▸ Exercise data
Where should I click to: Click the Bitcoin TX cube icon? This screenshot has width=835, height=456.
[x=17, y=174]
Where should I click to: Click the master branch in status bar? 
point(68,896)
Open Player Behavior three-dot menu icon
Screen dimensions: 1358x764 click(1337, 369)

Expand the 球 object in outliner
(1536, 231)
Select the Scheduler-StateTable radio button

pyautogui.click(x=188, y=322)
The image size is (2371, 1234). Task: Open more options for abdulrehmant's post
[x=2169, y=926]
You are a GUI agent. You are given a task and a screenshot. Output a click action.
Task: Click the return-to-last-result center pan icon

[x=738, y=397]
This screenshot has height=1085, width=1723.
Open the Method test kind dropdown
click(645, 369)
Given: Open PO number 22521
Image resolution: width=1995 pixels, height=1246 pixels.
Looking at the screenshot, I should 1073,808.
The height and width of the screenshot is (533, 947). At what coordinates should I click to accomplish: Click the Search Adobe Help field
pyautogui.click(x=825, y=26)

▸ Exercise objective
Could you repeat every record above exactly as it is written?

▸ Output of the task
Where should I click to: Click the Bitcoin TX cube icon? This screenshot has width=835, height=456.
[x=17, y=174]
Where should I click to: Click the master branch in status bar? 
point(68,896)
Open Player Behavior three-dot menu icon
Screen dimensions: 1358x764 click(1337, 369)

Expand the 球 object in outliner
(1536, 231)
Select the Scheduler-StateTable radio button

pyautogui.click(x=188, y=322)
The image size is (2371, 1234). Task: Open more options for abdulrehmant's post
[x=2169, y=926]
You are a GUI agent. You are given a task and a screenshot. Output a click action.
Task: Click the return-to-last-result center pan icon

[x=738, y=397]
This screenshot has height=1085, width=1723.
Open the Method test kind dropdown
click(645, 369)
Given: Open PO number 22521
Image resolution: width=1995 pixels, height=1246 pixels.
Looking at the screenshot, I should 1073,808.
The height and width of the screenshot is (533, 947). At what coordinates should I click to accomplish: Click the Search Adobe Help field
pyautogui.click(x=825, y=26)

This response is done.